Exercise details: Transcribe word for word the section of the records below that opens with the line containing "770x485 pixels. How" and closes with the line containing "The image size is (1024, 487)."; drop every picture.

Source data:
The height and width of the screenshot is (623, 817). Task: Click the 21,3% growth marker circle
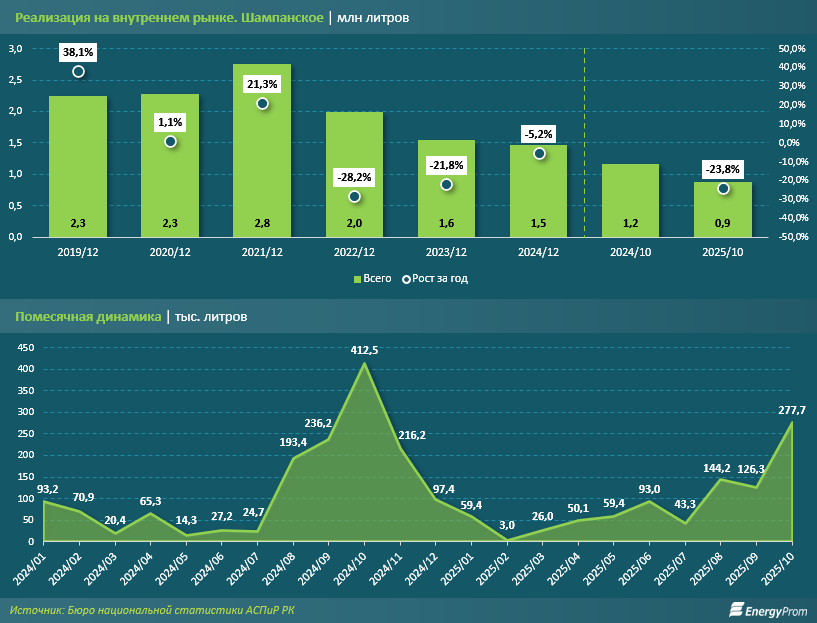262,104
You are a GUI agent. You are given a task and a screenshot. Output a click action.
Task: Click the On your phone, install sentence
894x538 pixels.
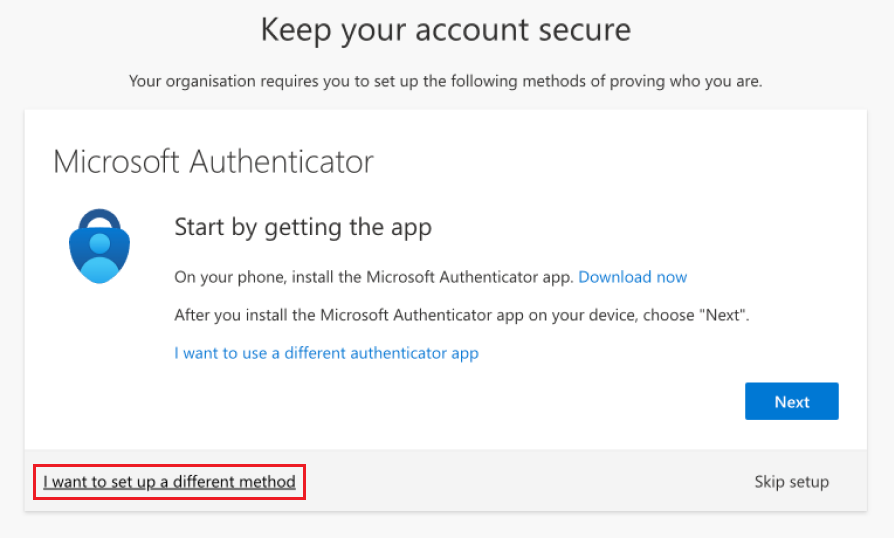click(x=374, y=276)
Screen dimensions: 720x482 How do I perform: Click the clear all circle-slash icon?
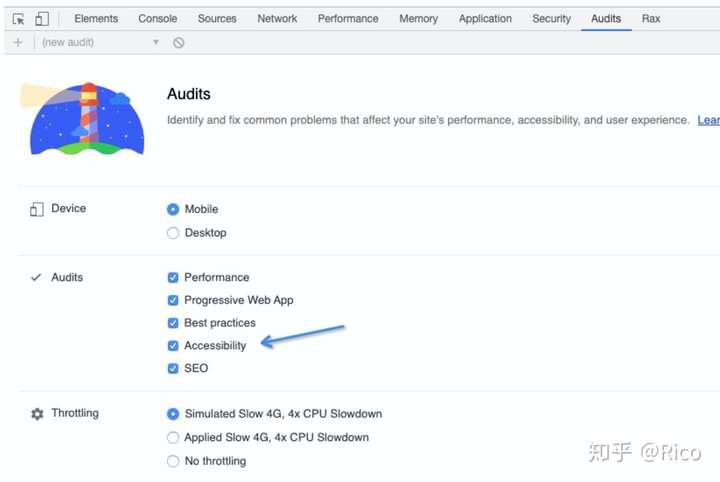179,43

--

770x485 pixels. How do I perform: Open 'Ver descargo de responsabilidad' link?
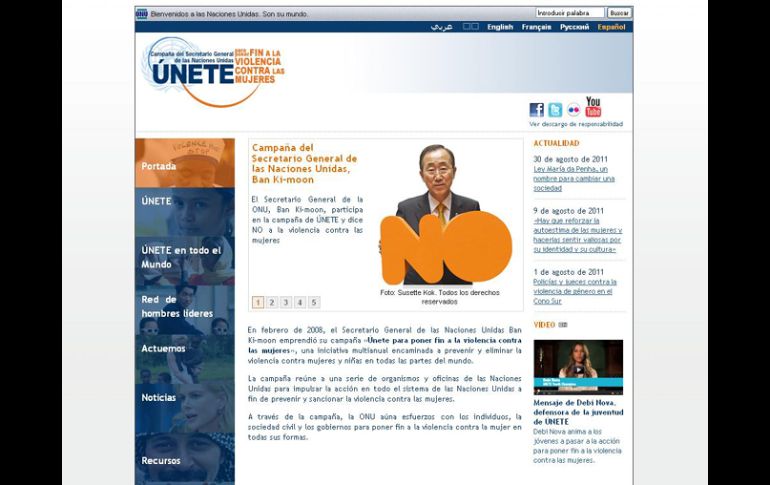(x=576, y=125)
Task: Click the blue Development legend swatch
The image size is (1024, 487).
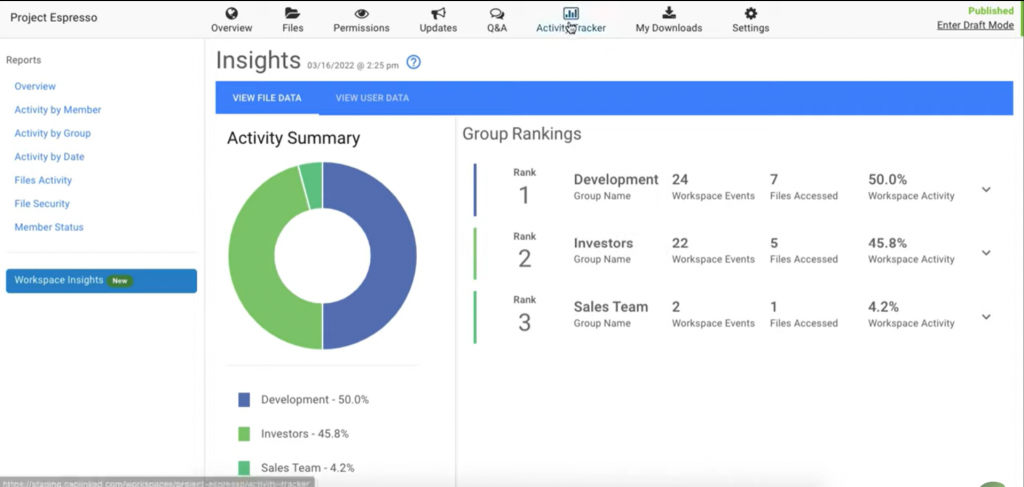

Answer:
770x485 pixels. How do I perform: Open 'Ver descargo de responsabilidad' link?
(x=576, y=125)
Task: Click the blue Development legend swatch
The image size is (1024, 487).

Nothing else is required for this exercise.